Material for the task:

◆ ◆ ◆ ◆

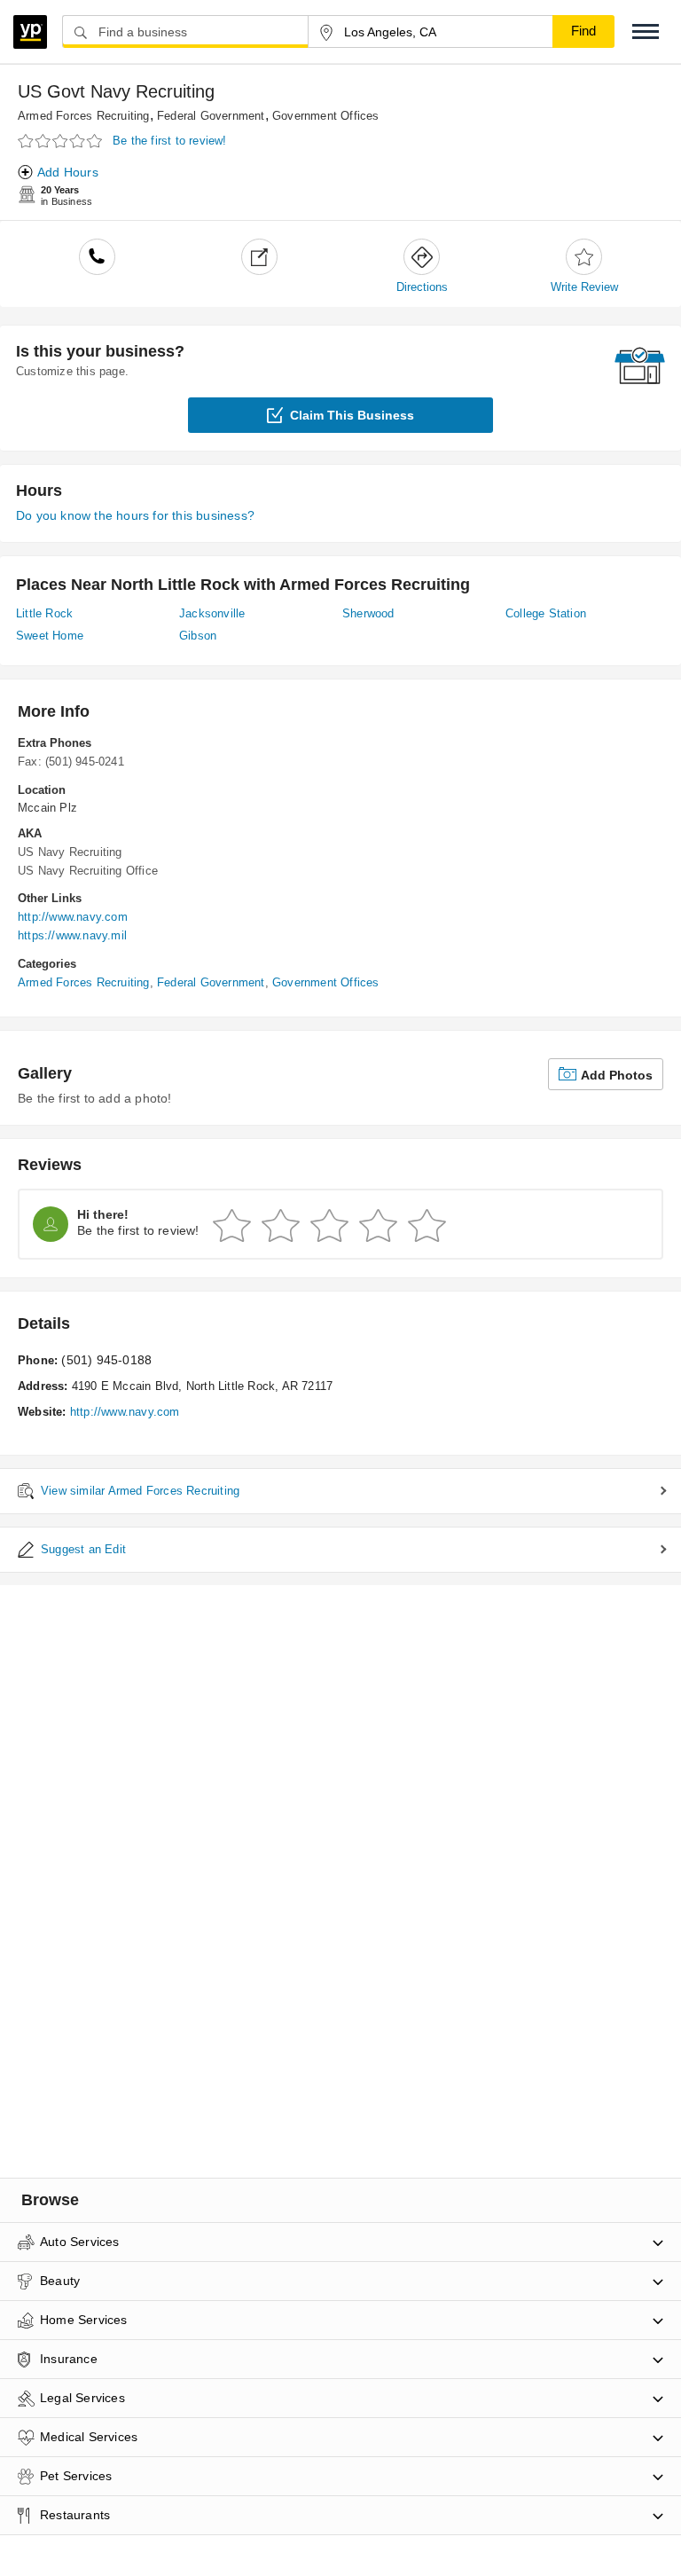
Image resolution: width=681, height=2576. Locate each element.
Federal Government (211, 115)
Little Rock (44, 613)
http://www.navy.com (73, 916)
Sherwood (368, 613)
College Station (545, 613)
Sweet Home (49, 635)
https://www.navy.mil (72, 935)
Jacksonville (212, 613)
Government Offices (326, 115)
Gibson (197, 635)
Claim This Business (352, 415)
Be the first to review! (170, 140)
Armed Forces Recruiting (84, 115)
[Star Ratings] (62, 141)
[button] (645, 31)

◆ ◆ ◆ ◆

Task item:
Go through the records and copy each line with "Government" in it.

Reply:
Federal Government (211, 115)
Government Offices (326, 115)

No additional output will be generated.